In my Watchdog essay, yesterday, I mentioned the support that Speaker of the House Nicholas Mattiello (D, Cranston) has expressed for moving the minor-league Pawsox baseball team to Providence as an example of attempted “quality of life” economic development. Today, I see in a Kate Nagle interview that Mattiello is confident that he’s negotiating such a great deal that the stadium, of itself, will be a profitable venture for taxpayers.
The primary question that comes to mind is: Why do the team’s owners need public backing, then? If this is such a sure thing, why aren’t investors lining up to get a piece of the action?
The next question is why this should be the government’s business even if the stadium and any spillover economic activity create a profit for the state government. This gets back to central planners’ preferred notion of economic development.

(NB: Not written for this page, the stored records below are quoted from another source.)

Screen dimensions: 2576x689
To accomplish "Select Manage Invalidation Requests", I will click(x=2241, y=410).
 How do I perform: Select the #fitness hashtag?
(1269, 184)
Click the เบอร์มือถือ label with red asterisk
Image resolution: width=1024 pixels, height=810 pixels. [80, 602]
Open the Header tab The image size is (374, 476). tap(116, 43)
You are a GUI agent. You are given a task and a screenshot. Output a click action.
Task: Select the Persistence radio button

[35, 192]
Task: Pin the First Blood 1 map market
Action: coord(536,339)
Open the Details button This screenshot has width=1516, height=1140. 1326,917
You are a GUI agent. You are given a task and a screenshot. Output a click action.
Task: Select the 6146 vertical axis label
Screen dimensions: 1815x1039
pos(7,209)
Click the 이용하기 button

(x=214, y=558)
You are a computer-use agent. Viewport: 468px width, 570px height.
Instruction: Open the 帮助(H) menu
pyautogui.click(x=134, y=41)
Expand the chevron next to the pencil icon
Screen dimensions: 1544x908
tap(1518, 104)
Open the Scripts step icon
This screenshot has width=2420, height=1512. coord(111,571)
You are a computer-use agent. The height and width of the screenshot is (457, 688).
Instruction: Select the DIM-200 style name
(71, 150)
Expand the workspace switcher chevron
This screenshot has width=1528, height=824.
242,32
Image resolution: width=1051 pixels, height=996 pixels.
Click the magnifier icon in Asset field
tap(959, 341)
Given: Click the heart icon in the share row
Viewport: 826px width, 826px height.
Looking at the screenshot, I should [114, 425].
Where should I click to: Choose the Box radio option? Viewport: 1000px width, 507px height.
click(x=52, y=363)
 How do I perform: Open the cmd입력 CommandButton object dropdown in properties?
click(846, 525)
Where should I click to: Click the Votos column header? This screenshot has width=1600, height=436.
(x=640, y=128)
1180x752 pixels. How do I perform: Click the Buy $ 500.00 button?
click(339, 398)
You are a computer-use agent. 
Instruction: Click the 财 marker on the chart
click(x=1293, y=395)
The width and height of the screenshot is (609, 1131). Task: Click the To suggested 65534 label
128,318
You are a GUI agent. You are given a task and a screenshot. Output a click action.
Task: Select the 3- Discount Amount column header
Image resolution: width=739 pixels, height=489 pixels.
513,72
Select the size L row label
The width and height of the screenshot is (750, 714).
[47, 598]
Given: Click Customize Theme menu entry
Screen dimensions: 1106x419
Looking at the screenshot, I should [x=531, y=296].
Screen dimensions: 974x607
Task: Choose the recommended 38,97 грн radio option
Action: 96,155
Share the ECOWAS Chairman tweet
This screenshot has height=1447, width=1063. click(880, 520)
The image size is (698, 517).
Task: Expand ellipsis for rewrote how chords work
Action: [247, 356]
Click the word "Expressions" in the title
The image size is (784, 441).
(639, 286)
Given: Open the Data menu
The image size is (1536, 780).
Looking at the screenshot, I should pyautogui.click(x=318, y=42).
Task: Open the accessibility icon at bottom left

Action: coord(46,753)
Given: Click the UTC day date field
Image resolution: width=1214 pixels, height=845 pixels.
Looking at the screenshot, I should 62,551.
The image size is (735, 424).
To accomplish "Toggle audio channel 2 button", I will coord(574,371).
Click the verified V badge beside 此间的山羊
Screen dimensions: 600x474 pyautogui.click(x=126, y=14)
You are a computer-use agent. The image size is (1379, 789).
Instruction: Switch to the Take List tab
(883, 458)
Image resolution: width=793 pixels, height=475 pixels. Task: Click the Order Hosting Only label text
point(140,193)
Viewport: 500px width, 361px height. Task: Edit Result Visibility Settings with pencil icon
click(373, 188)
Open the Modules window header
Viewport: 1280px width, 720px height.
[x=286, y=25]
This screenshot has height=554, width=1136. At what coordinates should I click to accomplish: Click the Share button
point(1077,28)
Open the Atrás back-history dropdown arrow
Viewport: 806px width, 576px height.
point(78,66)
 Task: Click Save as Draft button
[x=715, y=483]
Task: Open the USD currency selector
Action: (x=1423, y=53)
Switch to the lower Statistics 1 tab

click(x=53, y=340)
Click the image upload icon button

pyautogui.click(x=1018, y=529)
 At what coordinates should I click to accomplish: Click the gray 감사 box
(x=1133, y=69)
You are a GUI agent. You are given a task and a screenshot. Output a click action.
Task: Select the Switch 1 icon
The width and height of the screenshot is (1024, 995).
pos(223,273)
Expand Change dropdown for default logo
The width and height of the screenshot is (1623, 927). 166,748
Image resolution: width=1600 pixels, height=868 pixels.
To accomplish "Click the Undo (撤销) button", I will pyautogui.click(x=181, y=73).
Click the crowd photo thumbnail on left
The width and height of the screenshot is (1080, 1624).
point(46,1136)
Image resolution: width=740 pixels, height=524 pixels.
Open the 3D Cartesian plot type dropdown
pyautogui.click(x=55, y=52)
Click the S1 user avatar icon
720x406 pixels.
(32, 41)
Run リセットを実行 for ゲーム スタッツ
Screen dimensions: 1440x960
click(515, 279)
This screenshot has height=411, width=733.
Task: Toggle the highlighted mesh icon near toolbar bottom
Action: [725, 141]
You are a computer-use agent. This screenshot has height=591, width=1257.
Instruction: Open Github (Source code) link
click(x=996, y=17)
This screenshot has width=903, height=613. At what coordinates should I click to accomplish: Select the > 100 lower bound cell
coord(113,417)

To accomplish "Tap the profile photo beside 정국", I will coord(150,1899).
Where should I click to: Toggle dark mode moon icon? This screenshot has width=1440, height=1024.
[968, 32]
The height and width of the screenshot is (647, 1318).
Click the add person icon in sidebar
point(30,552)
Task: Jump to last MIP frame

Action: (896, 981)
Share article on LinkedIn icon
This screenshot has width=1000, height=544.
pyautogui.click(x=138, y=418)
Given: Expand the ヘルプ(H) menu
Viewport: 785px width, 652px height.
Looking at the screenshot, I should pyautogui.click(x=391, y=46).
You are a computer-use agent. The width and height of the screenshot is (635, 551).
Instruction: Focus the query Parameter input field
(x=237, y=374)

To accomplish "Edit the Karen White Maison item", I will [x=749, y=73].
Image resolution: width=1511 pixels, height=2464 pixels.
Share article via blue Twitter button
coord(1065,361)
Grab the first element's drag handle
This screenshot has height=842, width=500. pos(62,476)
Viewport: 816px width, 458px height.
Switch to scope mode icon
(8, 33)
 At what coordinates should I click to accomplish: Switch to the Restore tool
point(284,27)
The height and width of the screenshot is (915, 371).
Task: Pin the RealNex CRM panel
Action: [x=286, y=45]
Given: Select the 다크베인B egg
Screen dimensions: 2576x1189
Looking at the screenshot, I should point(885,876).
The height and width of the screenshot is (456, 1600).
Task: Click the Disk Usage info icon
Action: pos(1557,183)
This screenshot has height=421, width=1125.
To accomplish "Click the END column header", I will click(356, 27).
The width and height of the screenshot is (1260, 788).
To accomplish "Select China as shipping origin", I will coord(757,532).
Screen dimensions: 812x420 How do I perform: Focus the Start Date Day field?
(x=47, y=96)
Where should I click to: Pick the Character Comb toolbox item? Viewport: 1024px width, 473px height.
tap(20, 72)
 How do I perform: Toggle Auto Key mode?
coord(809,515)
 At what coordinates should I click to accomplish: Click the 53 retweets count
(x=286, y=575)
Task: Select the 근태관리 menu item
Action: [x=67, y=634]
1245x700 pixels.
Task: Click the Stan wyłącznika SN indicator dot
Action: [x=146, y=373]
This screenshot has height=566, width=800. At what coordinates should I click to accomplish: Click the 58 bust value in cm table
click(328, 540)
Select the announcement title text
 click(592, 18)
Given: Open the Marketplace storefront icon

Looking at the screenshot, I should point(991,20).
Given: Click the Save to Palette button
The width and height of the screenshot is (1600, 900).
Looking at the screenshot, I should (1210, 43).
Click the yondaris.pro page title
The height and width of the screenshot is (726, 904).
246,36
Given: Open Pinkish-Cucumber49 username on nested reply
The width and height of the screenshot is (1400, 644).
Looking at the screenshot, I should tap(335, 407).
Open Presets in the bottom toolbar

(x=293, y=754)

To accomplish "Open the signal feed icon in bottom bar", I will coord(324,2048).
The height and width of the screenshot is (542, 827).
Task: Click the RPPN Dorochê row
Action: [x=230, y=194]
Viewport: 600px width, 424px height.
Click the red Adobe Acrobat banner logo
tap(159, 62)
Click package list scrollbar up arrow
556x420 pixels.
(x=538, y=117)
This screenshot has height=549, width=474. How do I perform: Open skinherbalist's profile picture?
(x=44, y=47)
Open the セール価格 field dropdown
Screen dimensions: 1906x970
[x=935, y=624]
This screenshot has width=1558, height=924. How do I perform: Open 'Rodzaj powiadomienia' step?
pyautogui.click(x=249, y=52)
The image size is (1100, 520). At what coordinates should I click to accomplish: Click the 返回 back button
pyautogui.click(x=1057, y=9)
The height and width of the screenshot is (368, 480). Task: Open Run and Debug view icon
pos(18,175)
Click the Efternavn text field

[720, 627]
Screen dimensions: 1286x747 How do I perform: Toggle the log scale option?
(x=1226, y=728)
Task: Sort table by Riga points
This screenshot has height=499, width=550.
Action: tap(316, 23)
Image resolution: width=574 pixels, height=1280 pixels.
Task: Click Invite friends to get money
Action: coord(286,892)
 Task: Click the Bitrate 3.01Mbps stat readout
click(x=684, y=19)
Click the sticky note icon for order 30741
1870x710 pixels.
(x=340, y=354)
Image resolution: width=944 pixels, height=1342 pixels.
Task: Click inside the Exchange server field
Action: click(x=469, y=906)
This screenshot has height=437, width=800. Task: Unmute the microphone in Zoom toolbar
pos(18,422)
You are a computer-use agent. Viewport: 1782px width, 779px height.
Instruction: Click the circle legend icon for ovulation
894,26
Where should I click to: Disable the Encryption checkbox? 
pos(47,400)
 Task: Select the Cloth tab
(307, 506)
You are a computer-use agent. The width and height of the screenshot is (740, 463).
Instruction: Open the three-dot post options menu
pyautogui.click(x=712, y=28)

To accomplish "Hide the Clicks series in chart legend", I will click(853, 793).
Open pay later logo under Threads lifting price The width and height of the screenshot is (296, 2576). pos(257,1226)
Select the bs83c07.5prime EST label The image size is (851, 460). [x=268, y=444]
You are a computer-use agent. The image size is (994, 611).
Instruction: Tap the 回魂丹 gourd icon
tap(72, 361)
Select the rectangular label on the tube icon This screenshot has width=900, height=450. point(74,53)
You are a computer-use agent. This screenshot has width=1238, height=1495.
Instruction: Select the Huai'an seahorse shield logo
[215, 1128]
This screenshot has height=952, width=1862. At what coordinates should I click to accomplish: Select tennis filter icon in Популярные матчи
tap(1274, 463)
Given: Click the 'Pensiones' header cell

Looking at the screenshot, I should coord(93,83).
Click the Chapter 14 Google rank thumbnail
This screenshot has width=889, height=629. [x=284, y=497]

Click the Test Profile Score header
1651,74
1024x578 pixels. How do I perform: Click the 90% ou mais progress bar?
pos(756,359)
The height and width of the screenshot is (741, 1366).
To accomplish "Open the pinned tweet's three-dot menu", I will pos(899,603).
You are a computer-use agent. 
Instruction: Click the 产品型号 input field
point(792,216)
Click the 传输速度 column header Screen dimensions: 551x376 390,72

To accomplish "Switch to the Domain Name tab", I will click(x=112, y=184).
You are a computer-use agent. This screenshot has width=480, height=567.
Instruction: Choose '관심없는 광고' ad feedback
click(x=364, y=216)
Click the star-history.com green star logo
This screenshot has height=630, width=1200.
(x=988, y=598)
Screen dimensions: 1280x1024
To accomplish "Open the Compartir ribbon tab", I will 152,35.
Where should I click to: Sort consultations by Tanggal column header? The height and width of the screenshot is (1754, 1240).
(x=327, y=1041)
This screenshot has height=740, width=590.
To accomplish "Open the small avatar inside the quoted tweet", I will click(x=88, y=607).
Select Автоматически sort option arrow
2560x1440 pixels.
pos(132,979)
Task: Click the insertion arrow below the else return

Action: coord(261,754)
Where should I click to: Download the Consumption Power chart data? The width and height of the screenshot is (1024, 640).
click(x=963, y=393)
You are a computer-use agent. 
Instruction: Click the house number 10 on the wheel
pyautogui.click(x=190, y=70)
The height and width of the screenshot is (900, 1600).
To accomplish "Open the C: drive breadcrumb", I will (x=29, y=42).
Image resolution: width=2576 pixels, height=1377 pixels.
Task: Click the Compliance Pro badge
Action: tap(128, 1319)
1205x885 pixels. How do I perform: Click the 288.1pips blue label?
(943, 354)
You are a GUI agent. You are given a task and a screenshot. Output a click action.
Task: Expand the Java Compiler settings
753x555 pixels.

The central planners’ reasoning goes something like this: The economy and businesses require people, and people don’t work and advance the economy for the sake of money, per se. They want money in order to do things and live full lives. So, if the government can figure out how to provide those attractions, then the economy will grow, and the area will be a better place to live for everybody.
Of course, people differ greatly in their lives and in their interests, sometimes in conflicting ways. Writing about cities, Joel Kotkin suggests that hip young professionals in flashy industries need “good restaurants, shops and festivals,” not family-oriented stores and kiddie museums. They won’t, therefore, be much help pushing back against powerful interests like teachers’ unions, which can undermine the interests of not-as-hip older professionals with children. Balancing so many interests is impossibly complex.
Rhode Islanders should be very skeptical about promises that the government has found a profitable new venture — think everything from 38 Studios to HealthSource RI. More generally, we should insist that the government stop trying to be the guiding force for our state.